O Tribunal do Júri condenou Éder da Silva, de 42 anos, a 47 anos e sete meses de prisão pelo feminicídio de Daniela Arduini, de 48 anos. O crime aconteceu em agosto de 2025, em Paiçandu, na região de Maringá.

Daniela tinha vínculos familiares com Fênix, onde reside sua familia e onde morava antes de se mudar para a região de Maringá. Filha de um empresário do ramo de materiais de construção da cidade, ela teve o corpo velado e sepultado em Fênix, após ser liberado pelo Instituto Médico-Legal (IML) de Maringá.

O julgamento aconteceu nesta quinta-feira (3), em Paiçandu, e durou pouco mais de seis horas. Após analisar as provas e os depoimentos, os jurados decidiram pela condenação e a pena foi fixada em 47 anos e sete meses de prisão.

Daniela foi assassinada no ano passado, no dia 15 de agosto de 2025, dentro de uma residência no Jardim Caraçato. A filha encontrou a mãe morta a facadas no imóvel. O autor foi preso em seguida. Durante as investigações, a polícia reuniu provas que levaram Éder à condição de réu pelo feminicídio.

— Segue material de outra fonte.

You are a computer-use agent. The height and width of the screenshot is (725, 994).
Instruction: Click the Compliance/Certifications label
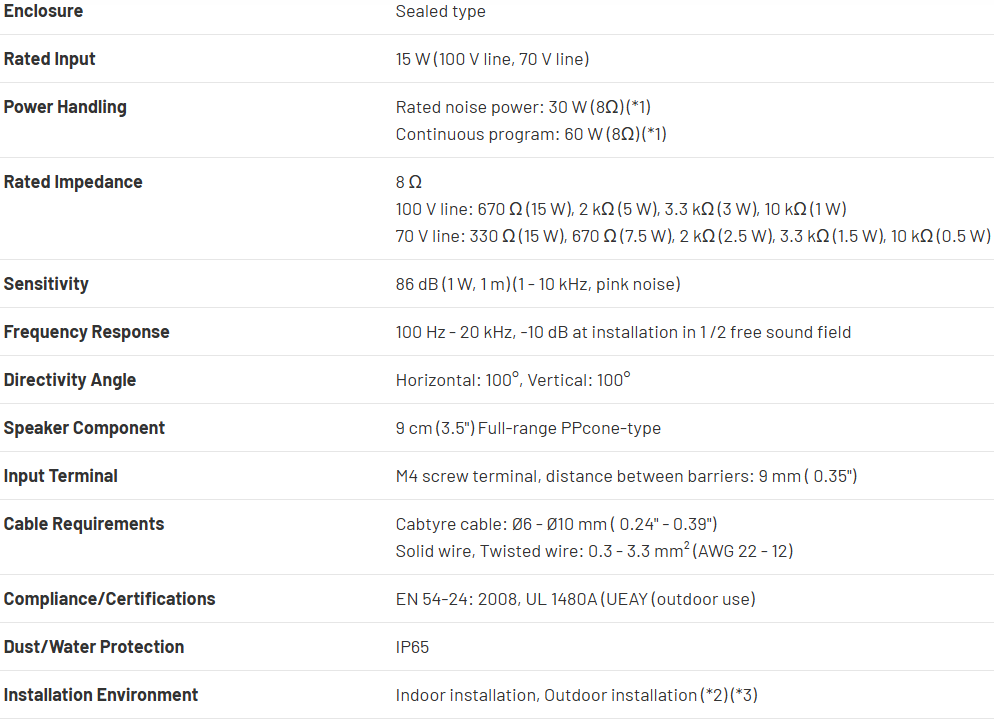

Durante o julgamento, Éder permaneceu em silêncio no interrogatório e apenas confessou o crime quando declarou que se arrependia do crime e que já estava pagando pelo que fez.

Após a sentença, familiares de Daniela afirmaram estar satisfeitos com a condenação. A defesa do réu informou que pretende recorrer da decisão.